[Instruction 1]
Answer these questions about the MergeSort excerpt:
(a) What does a casual student of MergeSort tend to believe about its worst-case behavior?
(b) What does W(n) stand for?
(c) Which function is used to derive the exact difference between 2B(n) and W(n)?

[Text section]
A casual student of $ {\tt MergeSort} $ tends to believe that its worst-case behavior is about twice as bad as its best-case behavior. This, of course, is only approximately true. In this Section, I will derive the exact difference between $ 2 B(n) $ and $ W(n) $  using function $ F $ defined by \eqref{eq:def_F} page \pageref{eq:def_F}.

\medskip

An exact formula for the number $ W(n) $  of comparisons of keys performed by $ {\tt MergeSort} $ in the worst case is known\footnote{See \eqref{eq:recmergesort900} in the \ref{sec:excerpts}.} and is given for any positive integer $ n  $ by the following equality:
\begin{equation} \label{eq_worst}
W(n) = \sum _{i = 1} ^{n} \lceil \lg i \rceil .

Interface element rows
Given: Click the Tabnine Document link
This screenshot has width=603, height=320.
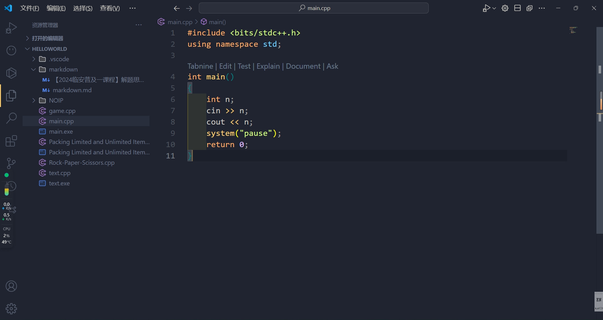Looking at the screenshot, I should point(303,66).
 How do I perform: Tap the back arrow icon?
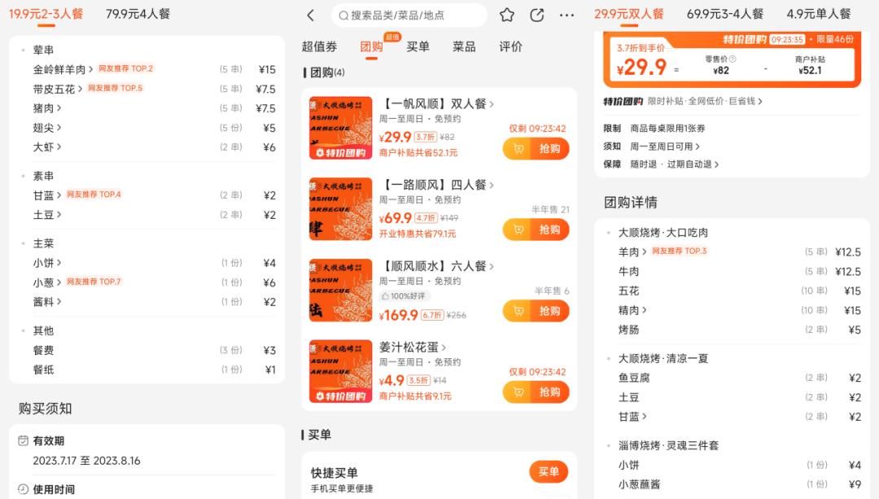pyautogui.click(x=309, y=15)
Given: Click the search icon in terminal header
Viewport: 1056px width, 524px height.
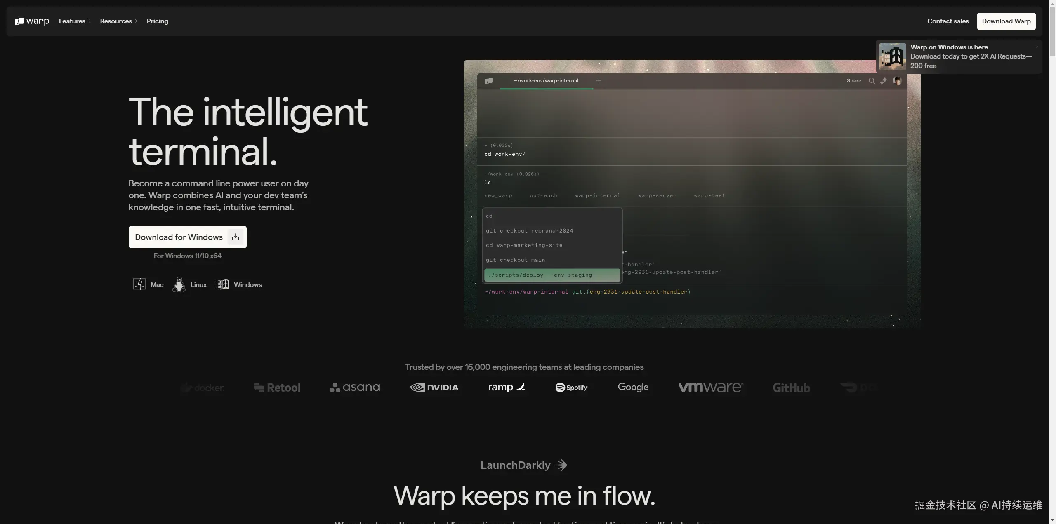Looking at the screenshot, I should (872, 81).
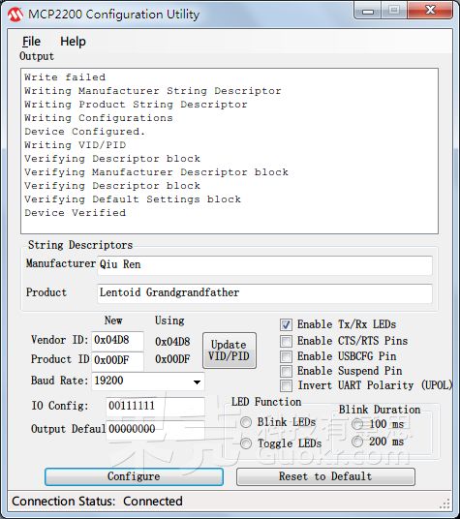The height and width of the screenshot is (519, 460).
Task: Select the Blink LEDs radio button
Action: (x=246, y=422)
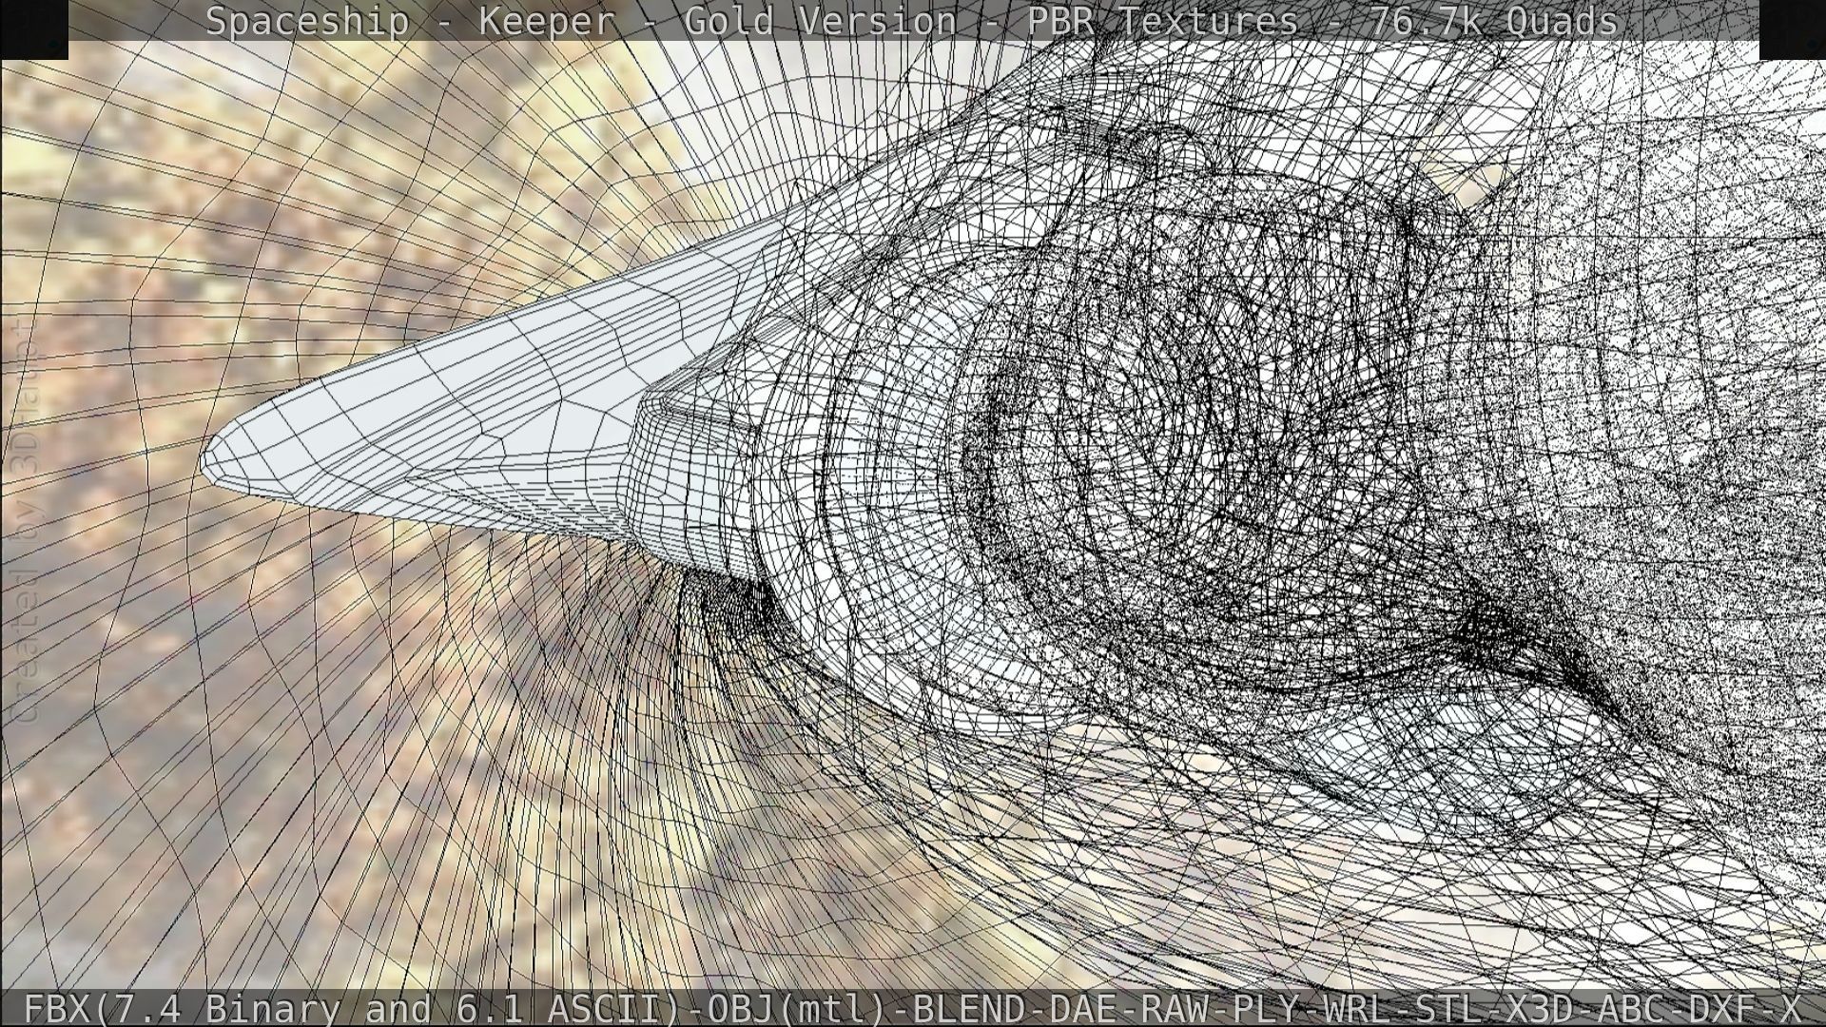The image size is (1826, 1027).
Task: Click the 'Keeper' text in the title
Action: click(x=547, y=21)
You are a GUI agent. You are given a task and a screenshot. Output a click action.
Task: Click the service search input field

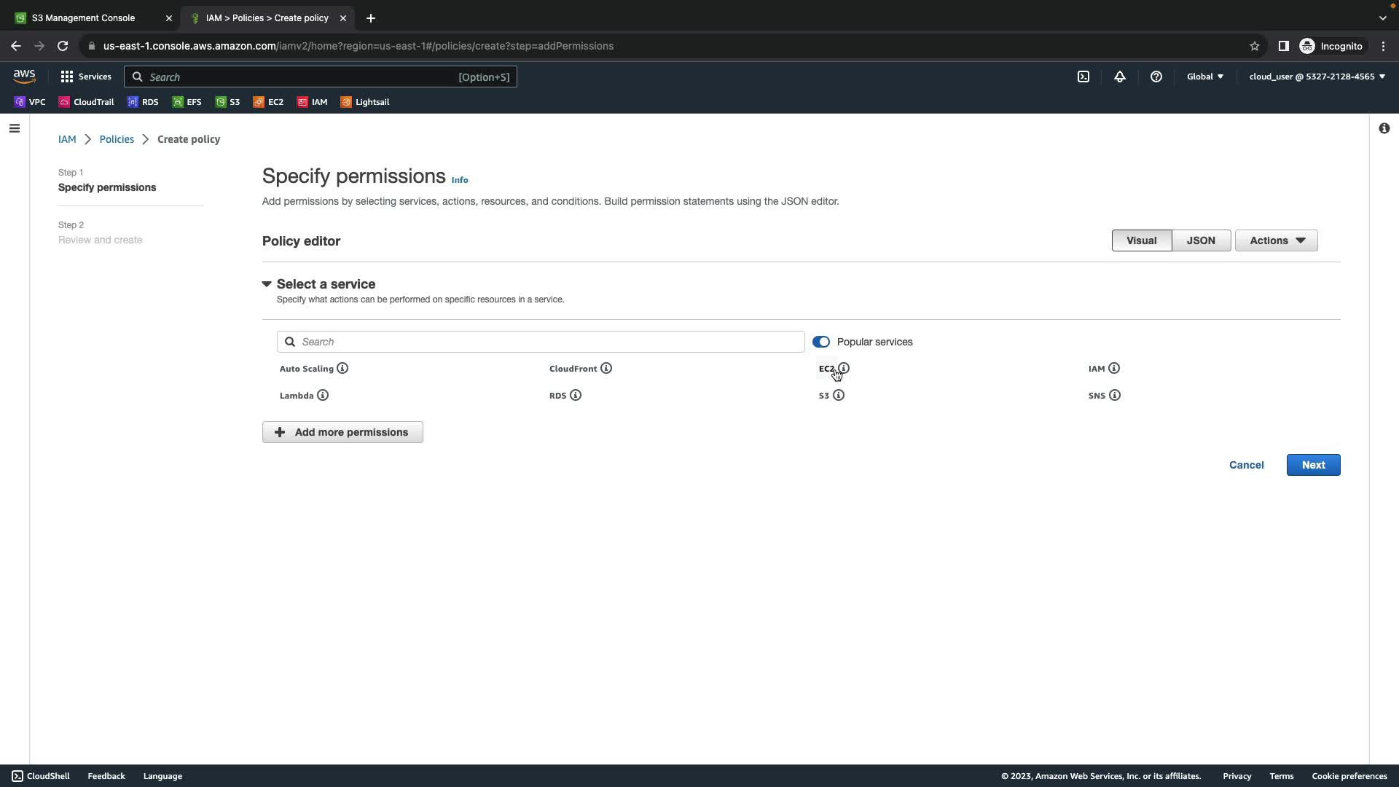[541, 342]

[Instruction 2]
Could you give again the rows from the line containing "How do I perform: Tap the back arrow icon?" through the end of the rows, both ends included, leaving the pictures out?

[Full output 1]
(a) That it is about twice as bad as its best-case behavior.
(b) The number of comparisons of keys performed by MergeSort in the worst case.
(c) Function F.

[Full output 2]
 How do I perform: Tap the back arrow icon?
pyautogui.click(x=309, y=15)
Given: Click the search icon in terminal header
Viewport: 1056px width, 524px height.
Looking at the screenshot, I should (872, 81).
The height and width of the screenshot is (519, 460).
Task: Select the Blink LEDs radio button
Action: (x=246, y=422)
The image size is (1826, 1027).
Task: Click the 'Keeper' text in the title
Action: click(x=547, y=21)
You are a GUI agent. You are given a task and a screenshot. Output a click action.
Task: Click the service search input field

[541, 342]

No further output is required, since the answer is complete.